> _Directions_
Your answer should consist only of the line with "Task: Click the external-link" and the lines after it, reproduced exactly through the end of the entries below.

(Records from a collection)
════════════════
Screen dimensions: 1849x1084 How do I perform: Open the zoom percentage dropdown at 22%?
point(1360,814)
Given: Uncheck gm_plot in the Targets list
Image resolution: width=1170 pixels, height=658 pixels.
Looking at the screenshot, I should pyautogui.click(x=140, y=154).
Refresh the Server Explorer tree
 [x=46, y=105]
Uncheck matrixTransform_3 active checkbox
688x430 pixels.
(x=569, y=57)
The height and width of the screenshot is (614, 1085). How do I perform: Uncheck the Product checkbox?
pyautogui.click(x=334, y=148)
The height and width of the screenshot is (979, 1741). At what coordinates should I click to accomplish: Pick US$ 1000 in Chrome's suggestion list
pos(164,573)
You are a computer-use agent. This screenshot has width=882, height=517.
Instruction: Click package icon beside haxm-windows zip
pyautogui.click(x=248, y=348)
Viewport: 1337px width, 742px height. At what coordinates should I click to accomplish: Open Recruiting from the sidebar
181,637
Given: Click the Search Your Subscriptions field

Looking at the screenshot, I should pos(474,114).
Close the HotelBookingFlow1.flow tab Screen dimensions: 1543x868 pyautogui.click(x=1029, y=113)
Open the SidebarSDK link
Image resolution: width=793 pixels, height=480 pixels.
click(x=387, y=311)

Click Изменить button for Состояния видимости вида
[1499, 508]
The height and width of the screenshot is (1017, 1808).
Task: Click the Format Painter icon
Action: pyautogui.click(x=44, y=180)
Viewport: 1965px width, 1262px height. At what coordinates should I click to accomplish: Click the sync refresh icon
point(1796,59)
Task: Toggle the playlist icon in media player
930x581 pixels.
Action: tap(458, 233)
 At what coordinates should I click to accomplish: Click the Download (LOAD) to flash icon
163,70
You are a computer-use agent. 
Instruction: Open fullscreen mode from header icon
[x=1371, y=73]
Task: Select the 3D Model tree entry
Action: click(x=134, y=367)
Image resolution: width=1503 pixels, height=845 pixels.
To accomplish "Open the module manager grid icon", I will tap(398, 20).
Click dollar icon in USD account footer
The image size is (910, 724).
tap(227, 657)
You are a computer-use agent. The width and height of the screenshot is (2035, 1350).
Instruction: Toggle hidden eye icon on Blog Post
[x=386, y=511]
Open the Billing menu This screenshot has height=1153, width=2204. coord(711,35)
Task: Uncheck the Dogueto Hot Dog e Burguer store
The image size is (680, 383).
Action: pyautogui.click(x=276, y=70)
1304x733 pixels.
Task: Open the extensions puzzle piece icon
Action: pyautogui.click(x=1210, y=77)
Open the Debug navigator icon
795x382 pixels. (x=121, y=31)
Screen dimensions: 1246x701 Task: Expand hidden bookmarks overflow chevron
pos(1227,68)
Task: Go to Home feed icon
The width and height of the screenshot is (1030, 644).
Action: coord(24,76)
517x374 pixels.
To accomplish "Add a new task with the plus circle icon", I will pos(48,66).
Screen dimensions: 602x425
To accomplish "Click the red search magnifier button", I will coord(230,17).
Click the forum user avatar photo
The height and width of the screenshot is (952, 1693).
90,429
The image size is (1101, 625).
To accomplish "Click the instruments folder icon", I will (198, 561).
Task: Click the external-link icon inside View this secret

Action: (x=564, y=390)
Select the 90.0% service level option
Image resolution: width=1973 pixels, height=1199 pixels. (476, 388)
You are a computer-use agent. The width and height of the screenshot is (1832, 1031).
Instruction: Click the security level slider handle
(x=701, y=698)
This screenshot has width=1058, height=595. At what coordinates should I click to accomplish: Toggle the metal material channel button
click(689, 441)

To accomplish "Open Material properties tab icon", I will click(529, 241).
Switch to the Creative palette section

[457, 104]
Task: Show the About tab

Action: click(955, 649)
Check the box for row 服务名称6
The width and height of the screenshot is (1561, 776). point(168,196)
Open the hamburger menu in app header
════════════════
> _Answer section_
Task: Click the external-link icon inside View this secret

Action: (x=564, y=390)
Select the 90.0% service level option
Image resolution: width=1973 pixels, height=1199 pixels. (476, 388)
You are a computer-use agent. The width and height of the screenshot is (1832, 1031).
Instruction: Click the security level slider handle
(x=701, y=698)
This screenshot has width=1058, height=595. At what coordinates should I click to accomplish: Toggle the metal material channel button
click(689, 441)

To accomplish "Open Material properties tab icon", I will click(529, 241).
Switch to the Creative palette section

[457, 104]
Task: Show the About tab

Action: click(955, 649)
Check the box for row 服务名称6
The width and height of the screenshot is (1561, 776). point(168,196)
Open the hamburger menu in app header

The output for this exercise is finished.